They announced production on 1/3/23, and they were up on 1/4/23. They took a hit on 3/1, which like you said may have been due to estimates of institution investors that were above guidance. If Rivian had issued guidance of 60k, which they obviously don't believe is the appropriate estimate, and missed it, they would take a hit.

Your suggestion of having an investor days appeared to be a pretty obvious reference to Tesla.
They have worked to manage expectations through having several institutional investor Q&As and interviews of both Claire and RJ seems to be ignoring the point.

My point is that your hypothesis that their stock price would be 200% of where it is by solely having investor days doesn't appear to hold water. Would they do better if they managed expectations better? Sure. Would the stock do better if they weren't losing money hand over fist during a time frame when money isn't free, yes.

Is the stock in good condition? No. We all agree there.
You seem to have taken things out of context in my first post. Never claimed having investor day will fix the problem. It was mentioned, along with RJ attending a strategic decision talk on Friday and also ask any question on Friday before, as examples.

Mentioning investor day DOES NOT make any reference to Tesla. Many companies do this. JPM Chase just had one recently, as an example. It's a generic term used to inform and persuade opinions.

My point is that if Rivian did a better job managing expectations, they be far better off. Stock price wold reflect that too. Investor community has little faith in Rivian turning a profit at the rate they are going.
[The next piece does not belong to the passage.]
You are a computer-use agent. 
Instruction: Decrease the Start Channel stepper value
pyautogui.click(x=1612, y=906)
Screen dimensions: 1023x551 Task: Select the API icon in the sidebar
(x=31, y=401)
If Rivian believe they can with the current plan and the roadmap, then they need to do a better job informing why that is.

I hold decent amount of Rivian stock, as well as Tesla, amongst others so I have a vested interest in these companies do well. No I was not a pre-IPO holder with a lockup restriction so I was able to buy at $100/share and sell at $170/share. Since then, my average cost of Rivian is in the $40s/share for the current holdings.

As a Rivian investor, I have noticed that the investor community change their tone over time and turn very negative. One can blame the pandemic and macroeconomic conditions, but within those constraints, there are companies doing better than Rivian in terms of how they characterize the situation.

I still hold onto Rivian stock because in the long run, I believe the company will either succeed as expected, or be taken over by someone at a much higher price than today. For now, Rivian is a dead money to me.